I'm doing some ELISA development, and I'd like some justification/best practices for background correction. I'm using a horseradish-peroxidase (HRP) detection system along with a TMB substrate and an acid-based stop solution, which is quite common. When TMB is cleaved by HRP, it produces a blue (maximum absorbance (Amax) of 650 nm) product. The addition of the acid not only stops the reaction for endpoint detection, but it amplifies the signal two- to three-fold, and turns the solution yellow, so that it should be read at its Amax of 450 nm. The acid itself supposedly has an Amax of 540 nm, which is why you should use that wavelength for background correction, subtracting it from the A450. Other sources claim the A540 reading is supposed to correct for "optical imperfections" in the plate.

Using either of these explanations, one would assume that the A540 would be relatively uniform across the plate, independent of the A450 of the same well. However, in my experience, that is not the case at all. My blanks and negative controls are averaging about 0.041 absorbance units (AU) at 540 nm, with an average A450 of about 0.065. However, an A450 of 0.9 gives an A540 of 0.051, 1.4 gives 0.6, 2.0 gives 0.73, and 3.5 gives about 0.14. The absorbance spectrum (Fig. 2) of the substrate appears to be quite minimal at 540 nm, so why am I seeing this dose-dependent increase as the A450 increases?

More practically, how should I do background correction? Currently, I'm subtracting each individual well's A540 from its A450. Should I continue this practice, or should I determine an average plate background at 540 nm using my blanks and negative controls, and subtract that value from each individual A450?


1 Answer 1


Using different wavelength for reference give some advantages. You can measure a baseline of each well. All well might not have the same baseline because each well might not be the exactly same as others. In addition, you could make scratches on it, you might touch the bottom, or you get some dirt from your bench. And this can be corrected by A540 in your case. So, variations at a lower range are not much concerned. Sometimes, even if you choose a wavelength where the absorbance seems not to change after reaction, there might be a small change. This is not concerned ether, because both absorbances are concentration dependent unless states in solution do not change (froming complexes or something like that).

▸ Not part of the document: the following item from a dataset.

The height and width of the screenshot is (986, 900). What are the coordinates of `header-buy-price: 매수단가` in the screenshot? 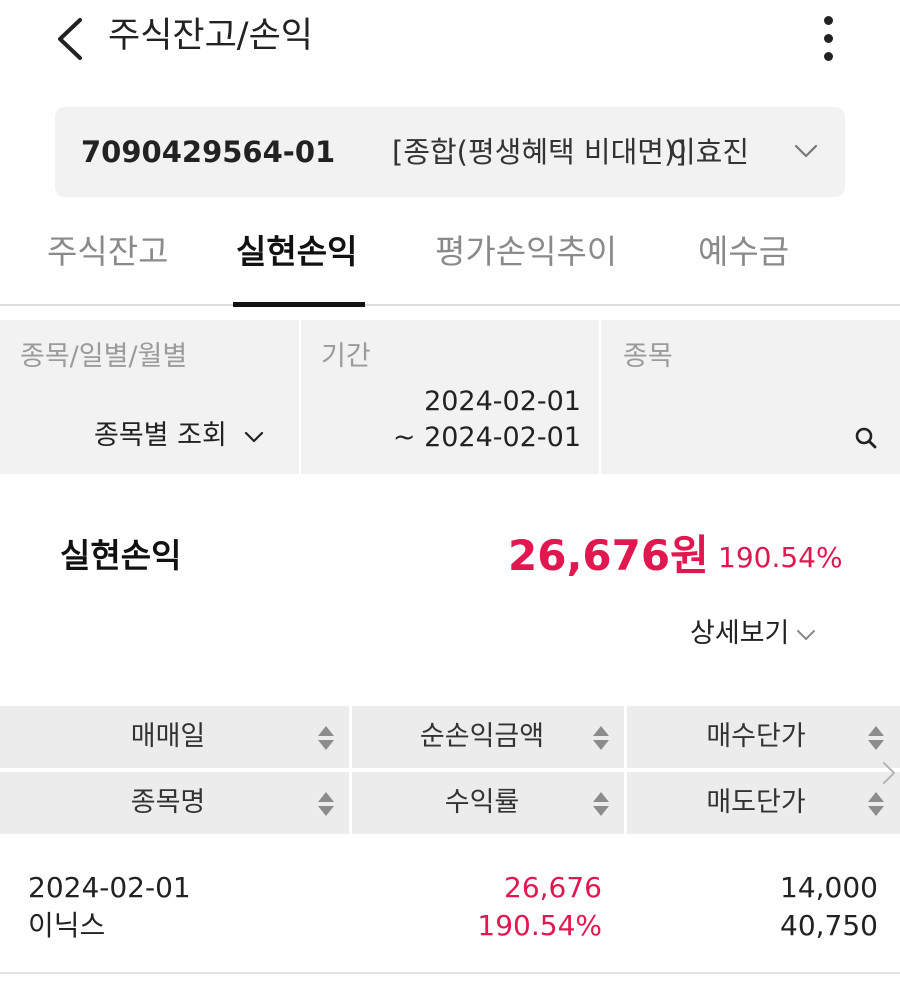 It's located at (756, 736).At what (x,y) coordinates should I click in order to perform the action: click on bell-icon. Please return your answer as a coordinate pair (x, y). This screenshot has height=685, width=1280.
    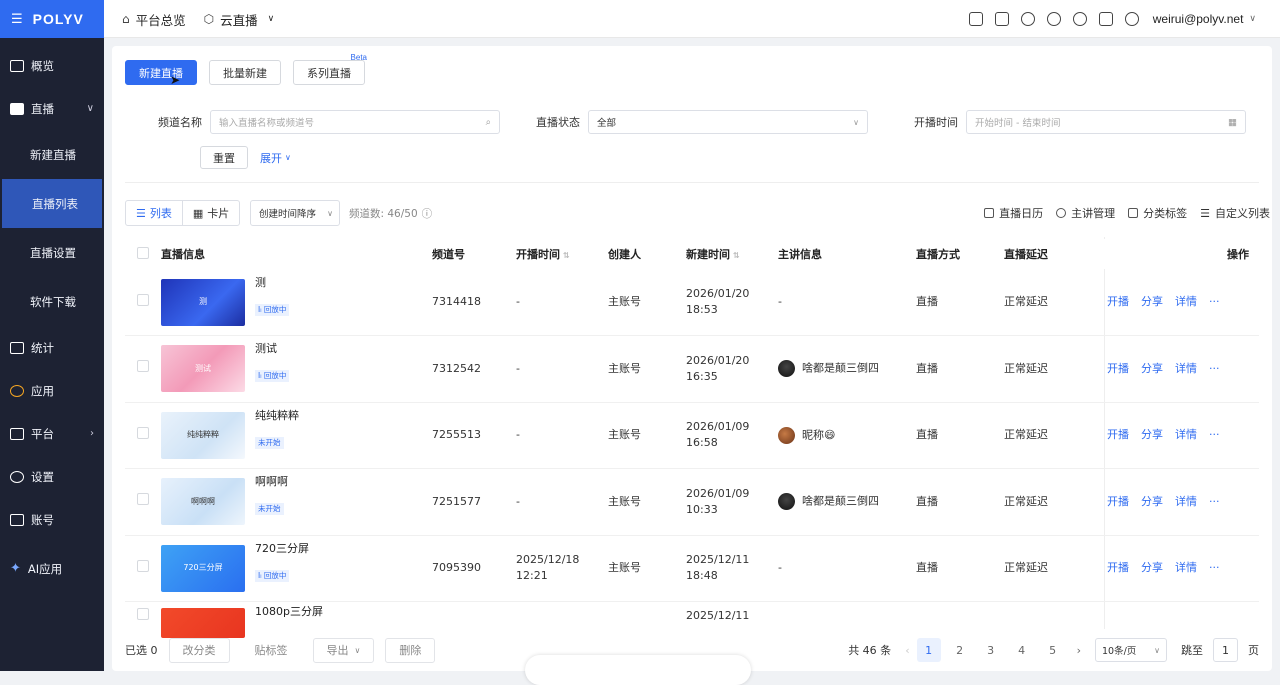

But still, you get high background from samples showing 1.4 or more at A450. I do not have experiences for this substrate, but you might want to think several possibility: 1)You might get bubbles on the top of your solution in the wells, 2)You might not get accurate values because OD is too high, 3)The solution might get precipitates 4)This may be a very less possibility, but some secondary reaction occurs.

For 2), 3), and 4). You might want to check linearity by drawing a standard curve, and avoid to use the range deviating from the liner relation.

PS I should've mention that you would check the specification of your plate reader. OD=3 could be way to high to measure it. Because light intensity decreases to one thousandth though 1 cm light path at OD=3. It is very hard to measure such weak lights exactly. Probably many specifications of plate readers say you could measure ODs up to around 2, but some people think it is ideal to measure ODs up to around 1.